Besides Full Bloom and Melancholy, the exhibition will also feature the remaining portion of the fragments shown on the exhibition posters. These fragments are actually pieces I have torn off from my work. The initial idea was that the exhibition poster should not be just a piece of printed matter, but a part of the exhibited works . Surprisingly, after being torn off a piece, the remaining portion resembles a mountain, which echoes the notion of “hidden landscape” in my other works.

What I wish to express is that when people experience catharsis, their beliefs and values may be obliterated or broken into fragments, and being chipped away bit by bit unknowingly.

 

”Wandering In The Wilderness” exhibition poster (painting in pieces)

2020

People become incomplete after undergoing various baptisms, just like these fragments.

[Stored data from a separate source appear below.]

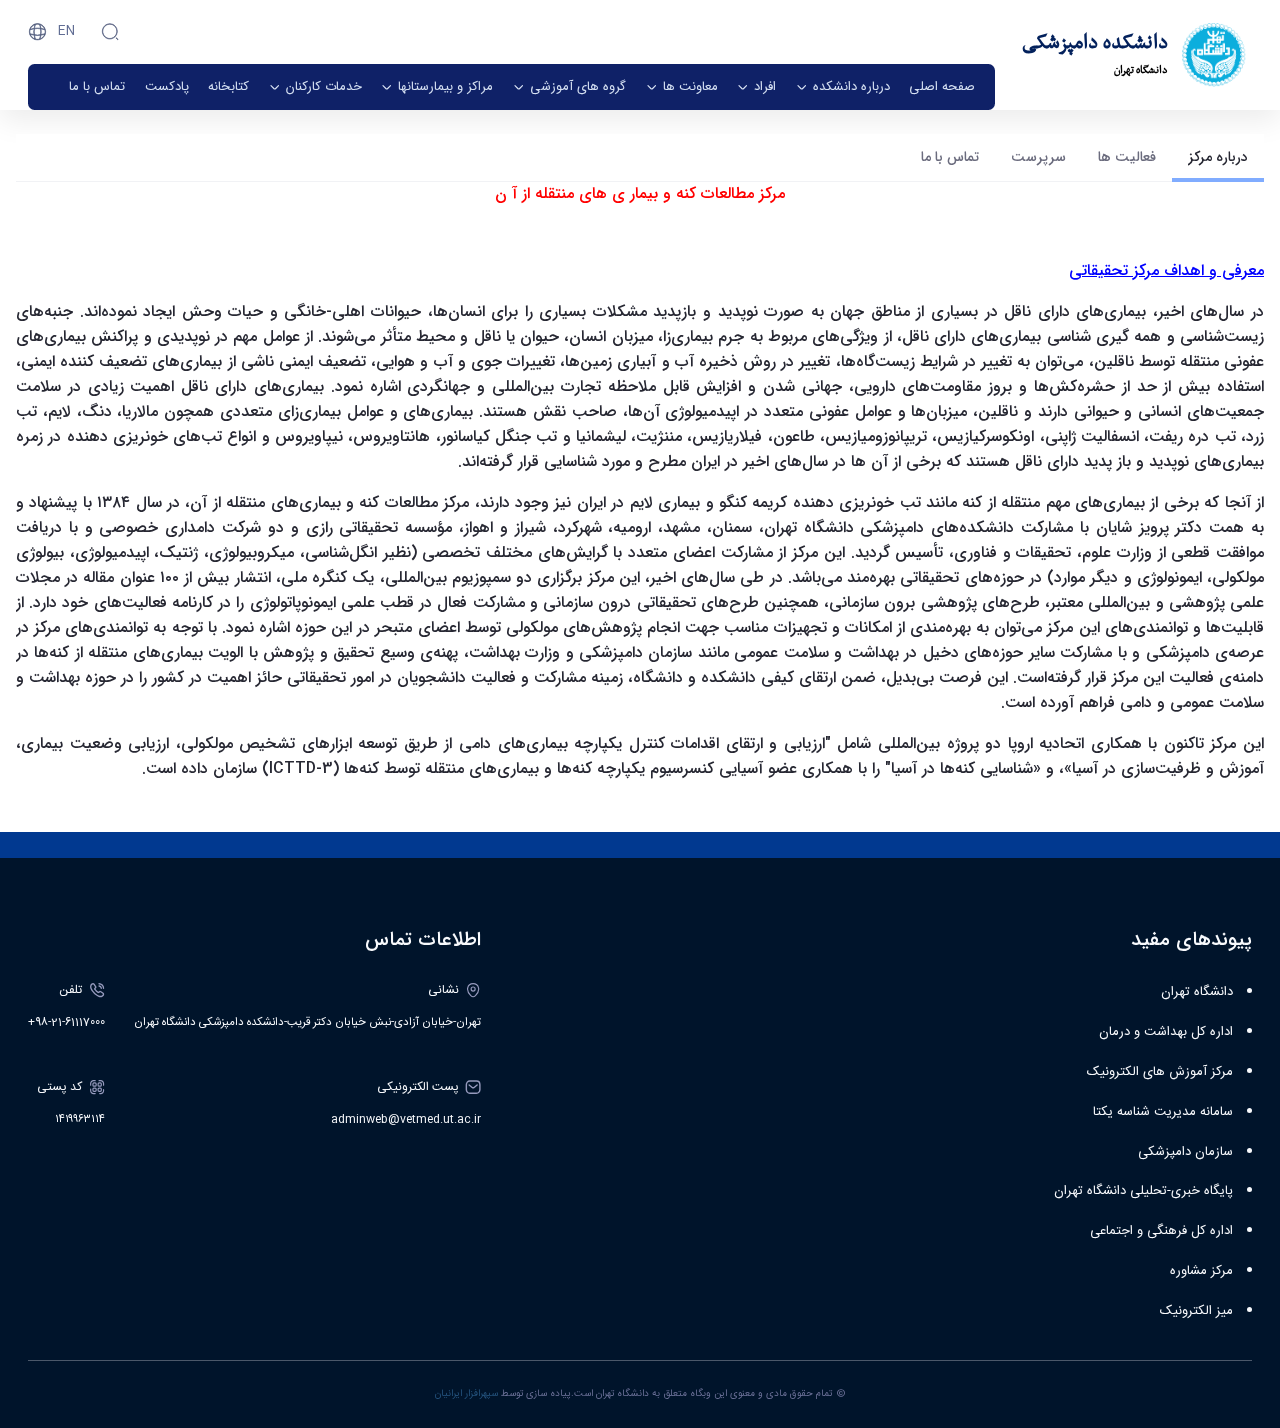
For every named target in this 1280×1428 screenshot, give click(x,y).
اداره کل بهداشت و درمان (1166, 1032)
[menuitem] (942, 87)
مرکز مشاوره (1201, 1271)
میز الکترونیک (1196, 1311)
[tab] (1218, 158)
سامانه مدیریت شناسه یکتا (1163, 1112)
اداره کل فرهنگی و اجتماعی (1161, 1231)
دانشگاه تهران (1197, 992)
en (66, 31)
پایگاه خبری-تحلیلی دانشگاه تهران (1143, 1191)
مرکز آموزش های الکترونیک (1160, 1072)
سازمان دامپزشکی (1185, 1152)
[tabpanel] (640, 490)
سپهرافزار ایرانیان (466, 1394)
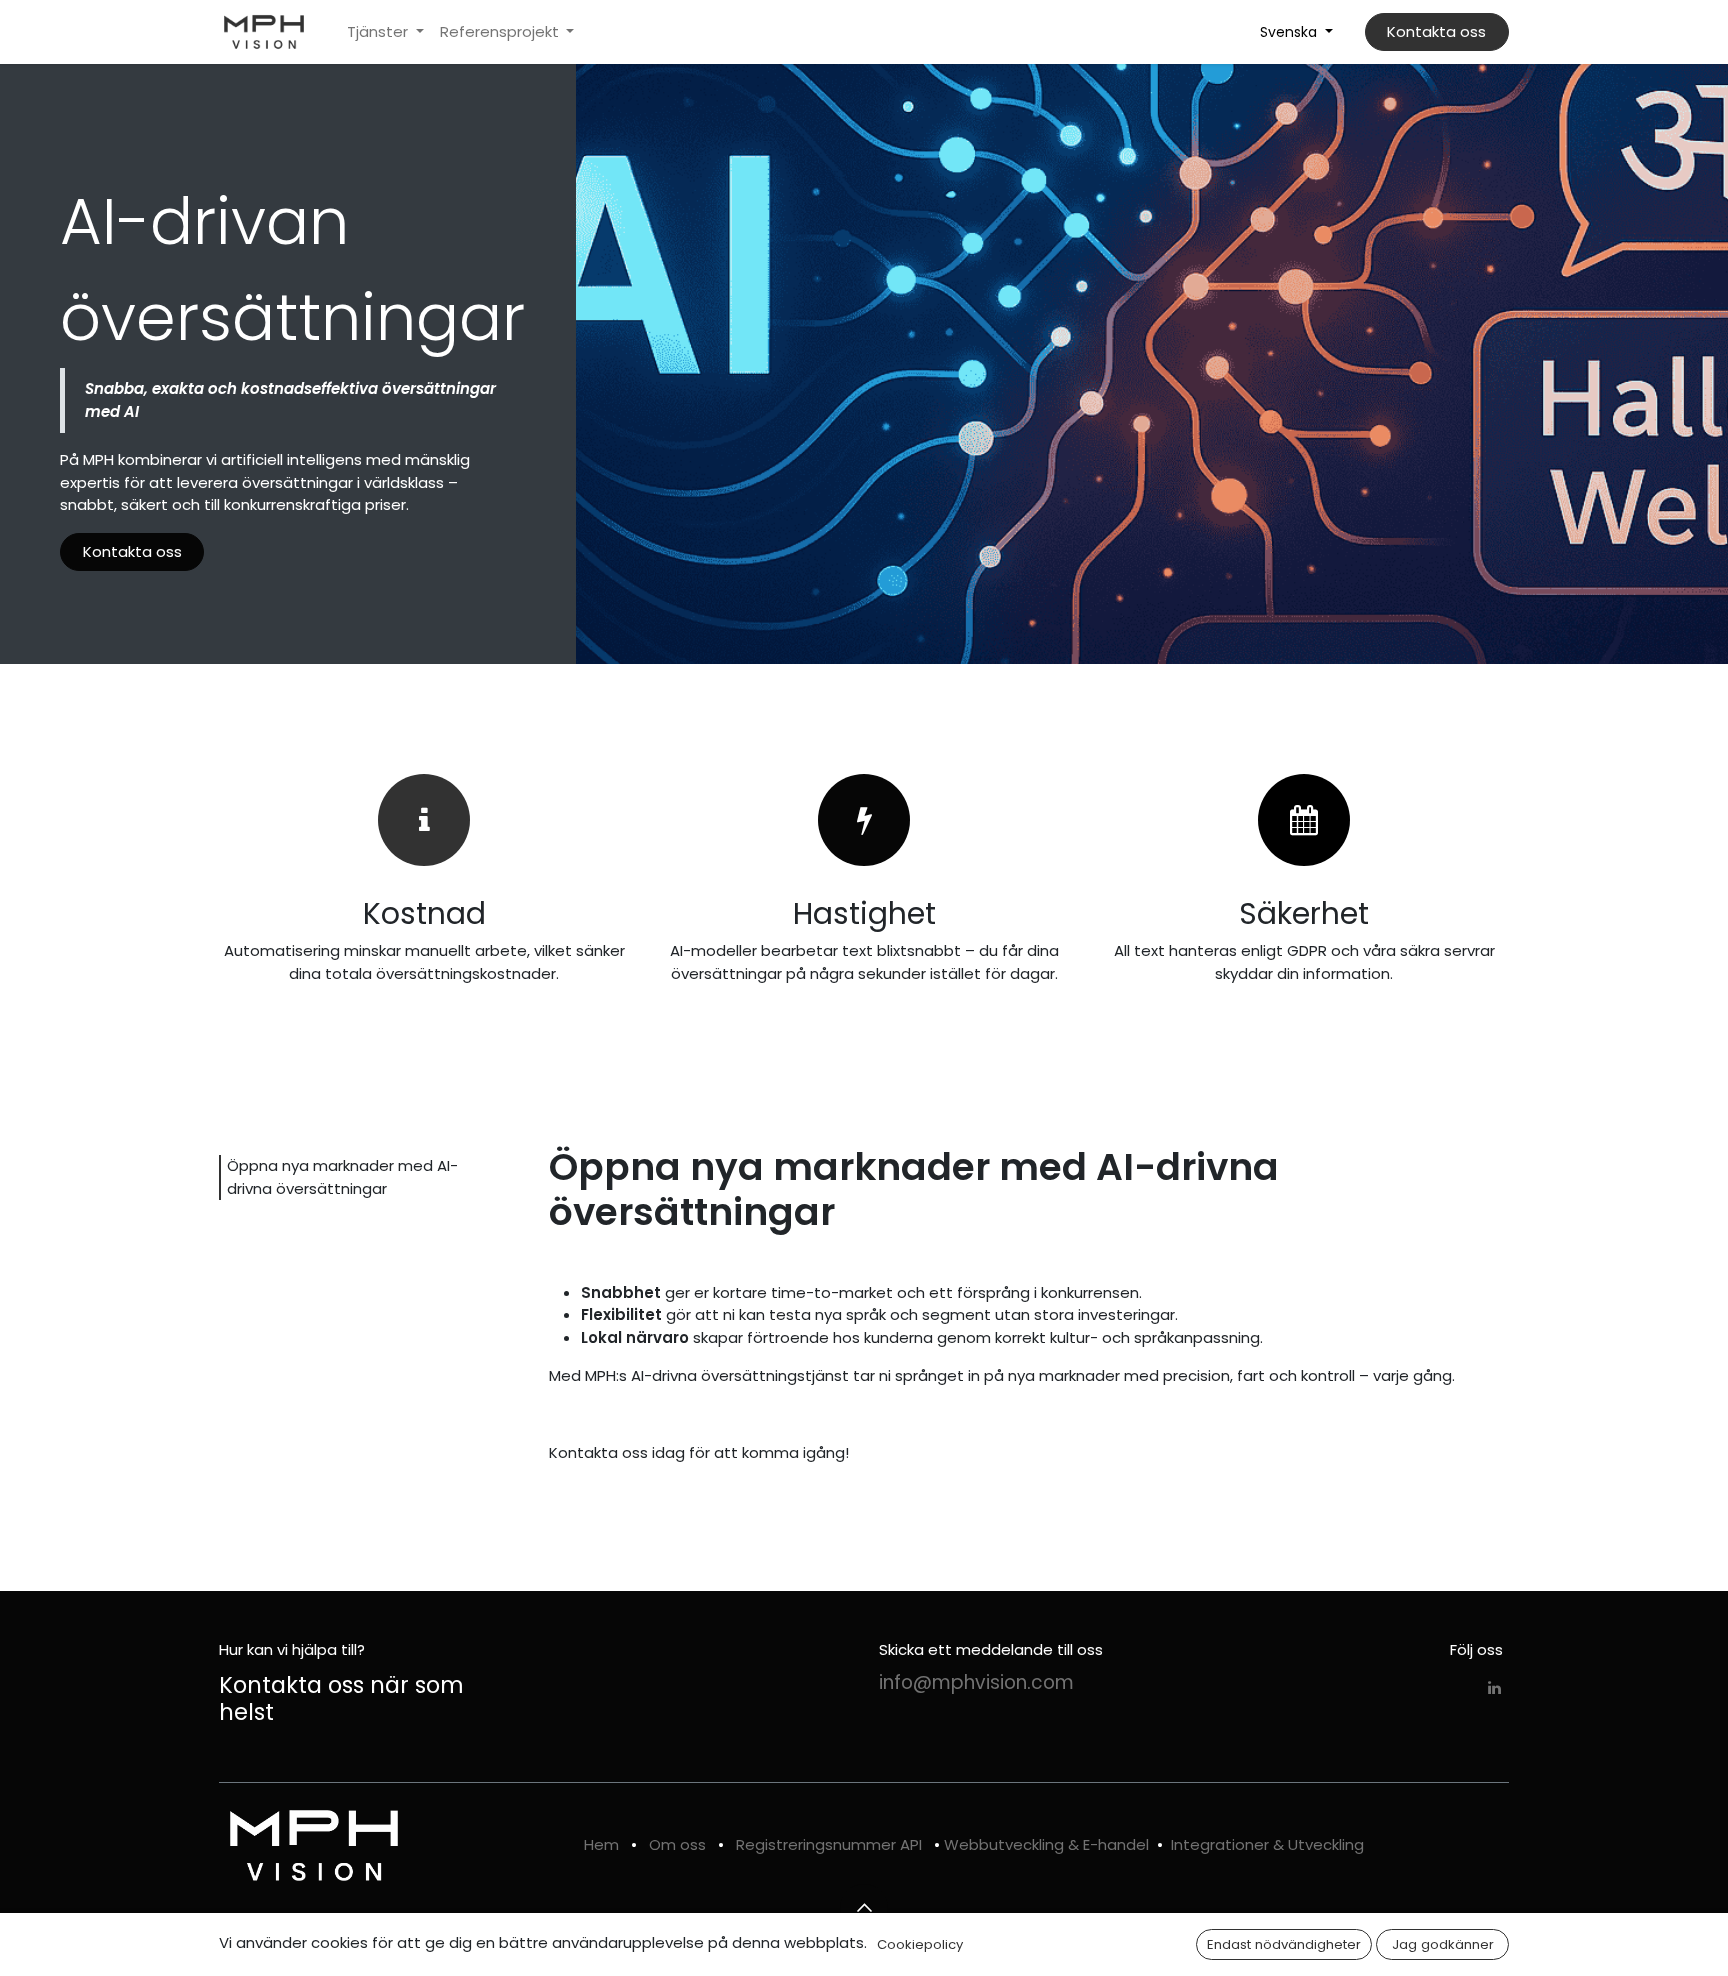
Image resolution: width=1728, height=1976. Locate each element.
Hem (601, 1844)
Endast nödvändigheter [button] (1284, 1944)
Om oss (677, 1844)
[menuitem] (385, 32)
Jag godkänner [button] (1443, 1944)
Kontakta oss (1436, 31)
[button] (864, 1908)
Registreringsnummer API (829, 1844)
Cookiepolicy (920, 1944)
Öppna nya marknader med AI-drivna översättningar (342, 1177)
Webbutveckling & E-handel (1046, 1844)
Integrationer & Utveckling (1267, 1844)
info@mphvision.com (976, 1682)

Will we realize what we have lost?

 

”Wandering In The Wilderness” exhibition poster (original painting)
2020
”Wandering In The Wilderness” exhibition poster (the remaining painting)
2020
Q7. J

Why do you want to explore “forms of existence” through your works?

 

A7. S

Some years ago, when I went back to Mainland China to visit my relatives, I was introduced to the concept of existentialism through Kenzaburō Ōe’s Under the Tree of Mine. From then on I started to explore this concept in my works. Philosophy and the arts are similar in that there are no standard answers and both are open to interpretations. In my opinion, life is a constant search for answers. But it is not the attainment of answers that is important, but rather the journey of pursuit that matters.

 

Q8. J

Do you strive for perfection in your works and life in general?

 

A8. S

To me, art is not about pursuing perfection, but providing food for thought and a framework that encourages dialogue, as well as creating resonance. My works, just like people in general, are full of rugged edges. It is within these ups and downs or uncertainties of life that one would discover pleasant surprises.

 

Thorn

Ink and mixed media on paper | 2018

Thorn exhibited in 2019 to 2020 – I am period positive Selected Exhibition, Various Location.

 

Melancholy II, Void

Ink and acrylic on paper | 2019
Ink and mixed media on paper | 2017

Void and Melancholy II exhibited in 2019 – TAKE 1, Kwai Fung Hin Art Gallery

 

This “valley” is not just an exclusive place for me to escape from the hustle and bustle of life and to concentrate on my own works, it is also an open corner for conversations and exchange of ideas.

 

 

Q9. J

Could you share with us your thoughts on your studio and future plans?

 

A9. S

I feel blessed to be able to set up my studio at JCCAC. Compared to other options like industrial buildings, I find it easier to focus on art-making here, soaking in the vibe of an artist village. The location and environment also make it more welcoming and convenient for the general public to visit. I named my studio Shao Nian Gu (Youth Valley) to remind myself to be young at heart – stay curious and hopeful towards the future. This “valley” is not just an exclusive place for me to escape from the hustle and bustle of life and to concentrate on my own works, it is also an open corner for conversations and exchange of ideas.

In addition to ink paintings, I also do illustrations, like the “Cheng Tau Yan” series. I produced different postcards for this character, which I distribute at JCCAC Handicraft Fair and exchange with strangers from around the world. Moreover, working at a non-profit organisation has given me the opportunity to organise activities related to community arts and arts therapy, I hope I can continue to bring people of different backgrounds together through arts.

*Donated to Faith in Love Foundation for charity sale.